Stored items
+++++

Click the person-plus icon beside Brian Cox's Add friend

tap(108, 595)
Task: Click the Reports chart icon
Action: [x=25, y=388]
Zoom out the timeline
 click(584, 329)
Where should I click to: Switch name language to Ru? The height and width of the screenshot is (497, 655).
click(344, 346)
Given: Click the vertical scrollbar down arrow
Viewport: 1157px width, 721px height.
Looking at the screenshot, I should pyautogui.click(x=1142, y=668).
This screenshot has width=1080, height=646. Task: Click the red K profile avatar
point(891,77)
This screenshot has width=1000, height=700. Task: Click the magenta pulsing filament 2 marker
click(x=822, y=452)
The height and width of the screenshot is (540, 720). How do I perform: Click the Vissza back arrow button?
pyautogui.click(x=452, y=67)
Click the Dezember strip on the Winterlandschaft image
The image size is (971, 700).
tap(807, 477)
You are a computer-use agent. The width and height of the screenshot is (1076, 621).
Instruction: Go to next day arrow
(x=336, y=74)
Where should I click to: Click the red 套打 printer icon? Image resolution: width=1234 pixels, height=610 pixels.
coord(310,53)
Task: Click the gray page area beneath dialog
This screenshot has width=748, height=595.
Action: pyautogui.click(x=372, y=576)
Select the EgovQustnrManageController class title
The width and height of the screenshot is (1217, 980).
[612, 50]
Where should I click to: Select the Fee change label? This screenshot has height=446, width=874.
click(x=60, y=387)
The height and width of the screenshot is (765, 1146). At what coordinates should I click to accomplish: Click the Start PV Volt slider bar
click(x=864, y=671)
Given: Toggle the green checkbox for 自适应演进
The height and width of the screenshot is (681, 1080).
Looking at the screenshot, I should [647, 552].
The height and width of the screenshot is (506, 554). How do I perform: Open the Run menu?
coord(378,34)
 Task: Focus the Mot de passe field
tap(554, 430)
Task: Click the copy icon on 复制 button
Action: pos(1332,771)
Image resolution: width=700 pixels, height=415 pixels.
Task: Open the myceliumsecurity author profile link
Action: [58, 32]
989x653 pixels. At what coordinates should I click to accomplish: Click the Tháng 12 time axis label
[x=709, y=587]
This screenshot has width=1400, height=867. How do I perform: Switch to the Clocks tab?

+++++

▶ [What you have to do] Could you rescale everything in the data from the line containing "You are a computer-use" down to the line containing "click(x=864, y=671)", both ends included? Reproduce each of those lines in full, multiplying every coordinate in the answers by 1.5 and rounding to whole numbers with halves rounded up, and leave all other numbers unchanged.

▶ [Solved exercise]
You are a computer-use agent. The width and height of the screenshot is (1076, 621).
Instruction: Go to next day arrow
(x=504, y=111)
Where should I click to: Click the red 套打 printer icon? Image resolution: width=1234 pixels, height=610 pixels.
coord(465,80)
Task: Click the gray page area beneath dialog
This screenshot has width=748, height=595.
Action: pyautogui.click(x=558, y=864)
Select the EgovQustnrManageController class title
The width and height of the screenshot is (1217, 980).
[918, 75]
Where should I click to: Select the Fee change label? This screenshot has height=446, width=874.
click(x=90, y=581)
The height and width of the screenshot is (765, 1146). At what coordinates should I click to accomplish: Click the Start PV Volt slider bar
click(x=1296, y=1007)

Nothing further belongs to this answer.